Do not lay too much store on <CG>'s patterns. If I remember correctly a Q wasn't sacrificed this Monday but Tuesday it was.

No matter what goes on, like gamblers we tend to take a punt on every vestige of a pattern and expect it to repeat the following day.

For all I know <CG> may a have different setter for each day of the week. I thought yesterday it was much tougher than today's lollipop.

Oct-06-11  sevenseaman: <Memethecat: <12Qxc6+ Kd8. 13Qc7+ Ke8. 14Bb5+ Qc6. 15Bxc6#> also works quite well!>

Something is seriously wrong here. Check and rectify.

Oct-06-11  dufferps: I can't help thinking that Janowski was not seeing the ultimate forced mate, but simply making the best move at that moment. And 12. Bd5! was certainly an excellent best move at that point, sacrificing the bishop but at least ensuring that white's queen could take the key c6 pawn (check) and follow up with Qxa8+. (If black moved 13....Ke7, Nxd5+ would force his king back to the 8th rank).

However, I cannot understand why, after 14.Qxa8+, Schallopp did not interpose 14 ... Bc8. I suppose it is because 15.Rd1 would be white's spoiler.

Oct-06-11  LIFE Master AJ: J Augustin vs A Lanc, 1975

<<Oct-06-11 paulalbert: <Life Master AJ> AJ, On yesterday's puzzle you posted a mate in 3 problem which seems to have disappeared, but I worked on it last night.>>

Hi Paul!

A.) The problem is still there, I just looked at it.

B.) Your solution was/is correct.

***** ***** ***** ***** ***** ***** ***** ***** *****


click for larger view

"White to move and mate in three."

FROM: "1000 Checkmate Combinations." (By V. Khenkin.)

1.Kd7!!,
This one is brilliant ... and is also the ONLY way to win.

[ There are a few false tries:
. # 1.) 1.Qh5!? g6!;
. # 2.) 1.Ng5!? Qh5!;
. # 3.) 1.Ke6? Nc7+ ; etc. ]

1...Nc7;
Black cannot move his Queen... (much); or his King ... (at all.)

[ Black cannot escape: 1...Nf6+!?; 2.Nxf6+ Kf8; 3.Qe8#.

Or 1...Nd6; 2.Kxd6 Qxh7; 3.Qe8# , (similar to M.L.).

Or </= 1...Qxh7?!; 2.Qxe8#. ]

2.Kxc7! Qxh7;
I think that this is Black's ONLY legal move!!!

3.Qe8#. 1-0

Oct-06-11  jackalope: I think I see this one - seems easier than yesterday's puzzle.

White's back rank is in imminent danger and can't castle to either side.

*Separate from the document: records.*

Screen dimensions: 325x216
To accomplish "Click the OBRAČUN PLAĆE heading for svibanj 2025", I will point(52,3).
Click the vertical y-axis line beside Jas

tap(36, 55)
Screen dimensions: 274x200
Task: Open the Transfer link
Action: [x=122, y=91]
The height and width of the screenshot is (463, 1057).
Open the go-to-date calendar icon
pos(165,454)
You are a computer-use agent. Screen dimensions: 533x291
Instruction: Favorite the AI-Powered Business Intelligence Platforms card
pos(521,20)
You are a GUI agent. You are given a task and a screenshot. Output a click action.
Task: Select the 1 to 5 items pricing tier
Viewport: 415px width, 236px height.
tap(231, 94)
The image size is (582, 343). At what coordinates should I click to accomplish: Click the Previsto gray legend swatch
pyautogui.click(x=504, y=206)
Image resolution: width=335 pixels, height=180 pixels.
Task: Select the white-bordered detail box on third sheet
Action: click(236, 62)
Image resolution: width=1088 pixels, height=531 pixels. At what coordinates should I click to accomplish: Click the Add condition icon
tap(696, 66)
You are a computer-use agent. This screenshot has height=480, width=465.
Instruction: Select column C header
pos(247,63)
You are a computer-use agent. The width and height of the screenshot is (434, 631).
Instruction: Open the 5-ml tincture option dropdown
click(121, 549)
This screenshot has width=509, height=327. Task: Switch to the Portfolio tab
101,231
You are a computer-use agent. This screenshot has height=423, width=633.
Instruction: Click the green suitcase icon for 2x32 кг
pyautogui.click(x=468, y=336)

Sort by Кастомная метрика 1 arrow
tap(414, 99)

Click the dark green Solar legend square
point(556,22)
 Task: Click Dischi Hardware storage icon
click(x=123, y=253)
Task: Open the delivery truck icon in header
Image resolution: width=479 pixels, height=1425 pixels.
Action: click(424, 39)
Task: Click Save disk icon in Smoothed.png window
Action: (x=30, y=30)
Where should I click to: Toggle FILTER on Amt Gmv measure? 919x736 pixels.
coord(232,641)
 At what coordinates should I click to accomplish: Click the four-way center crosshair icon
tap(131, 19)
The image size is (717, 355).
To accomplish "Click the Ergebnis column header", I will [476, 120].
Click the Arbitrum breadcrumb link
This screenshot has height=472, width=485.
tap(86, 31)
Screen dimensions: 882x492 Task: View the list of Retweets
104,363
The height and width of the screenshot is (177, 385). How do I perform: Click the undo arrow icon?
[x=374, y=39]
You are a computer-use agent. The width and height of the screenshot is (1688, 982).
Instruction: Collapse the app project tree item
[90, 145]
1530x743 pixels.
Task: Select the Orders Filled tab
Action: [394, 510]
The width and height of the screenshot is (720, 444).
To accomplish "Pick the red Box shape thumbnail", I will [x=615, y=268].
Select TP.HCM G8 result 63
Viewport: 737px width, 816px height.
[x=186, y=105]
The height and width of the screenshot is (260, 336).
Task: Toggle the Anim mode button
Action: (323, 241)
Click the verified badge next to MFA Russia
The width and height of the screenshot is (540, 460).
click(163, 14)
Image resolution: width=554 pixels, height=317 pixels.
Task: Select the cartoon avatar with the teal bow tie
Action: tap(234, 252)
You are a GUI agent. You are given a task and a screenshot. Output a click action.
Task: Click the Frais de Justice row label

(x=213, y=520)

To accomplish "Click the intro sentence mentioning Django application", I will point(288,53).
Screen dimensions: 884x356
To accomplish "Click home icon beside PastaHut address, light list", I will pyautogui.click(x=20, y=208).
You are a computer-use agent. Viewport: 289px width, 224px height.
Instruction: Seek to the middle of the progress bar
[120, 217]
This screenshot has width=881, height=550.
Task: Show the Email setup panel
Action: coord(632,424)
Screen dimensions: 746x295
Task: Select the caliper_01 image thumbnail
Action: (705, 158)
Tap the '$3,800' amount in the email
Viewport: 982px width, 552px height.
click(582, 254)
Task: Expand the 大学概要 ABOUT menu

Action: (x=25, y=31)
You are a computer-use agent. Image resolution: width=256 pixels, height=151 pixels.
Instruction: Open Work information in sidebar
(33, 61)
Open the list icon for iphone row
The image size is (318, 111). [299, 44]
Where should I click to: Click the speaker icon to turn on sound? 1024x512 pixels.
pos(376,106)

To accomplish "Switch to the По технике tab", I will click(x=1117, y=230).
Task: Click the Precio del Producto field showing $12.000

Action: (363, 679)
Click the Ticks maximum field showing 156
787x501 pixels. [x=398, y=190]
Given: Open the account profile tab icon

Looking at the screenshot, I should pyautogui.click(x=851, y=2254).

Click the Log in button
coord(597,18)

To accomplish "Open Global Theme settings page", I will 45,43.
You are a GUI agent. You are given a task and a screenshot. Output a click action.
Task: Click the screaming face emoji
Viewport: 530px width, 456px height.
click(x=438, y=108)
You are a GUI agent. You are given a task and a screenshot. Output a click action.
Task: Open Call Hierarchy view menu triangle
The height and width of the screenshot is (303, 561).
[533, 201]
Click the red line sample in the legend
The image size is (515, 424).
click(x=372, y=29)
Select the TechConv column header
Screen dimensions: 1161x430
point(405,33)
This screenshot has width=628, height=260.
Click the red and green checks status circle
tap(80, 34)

Black is also in serious trouble with White's well-coordinated pieces and easy access to the Black King. So...

12. Bd5 appears to be the key move - defends rook on h1 and attacks black queen. From this position, White should win easily.

Now, to see if I'm on the right track...

Oct-06-11  jackpawn: Somehow I found the solution almost immediately. Sometimes I'm a genius (just joking!), sometimes I'm a fish. Really, why does the mind work better some days than others?
Oct-06-11
Premium Chessgames Member
  kevin86: I answered the opening move instantly,I have seen the theme-I also saw that white can sac both rooks.

Truly a brilliant game!

Oct-06-11  zealouspawn: duffer said, "However, I cannot understand why, after 14.Qxa8+, Schallopp did not interpose 14 ... Bc8. I suppose it is because 15.Rd1 would be white's spoiler."

if black plays 14..Bc8, it allows white to play 15. 0-0-0

Oct-06-11
Premium Chessgames Member
  Dionysius1: Ah my goodness. Bd5 looks beautiful to me. I tustle with myself sometimes: I could learn more of the techniques, but then what seems beautiful now might seem mundane with an educated eye. Anyone got any hope to offer for the benefits of learning the techniques? Is there still beauty?
Oct-06-11
Premium Chessgames Member
  chrisowen: <sevenseaman> <Once> yes the lama d5 also find pan handling it qxd4.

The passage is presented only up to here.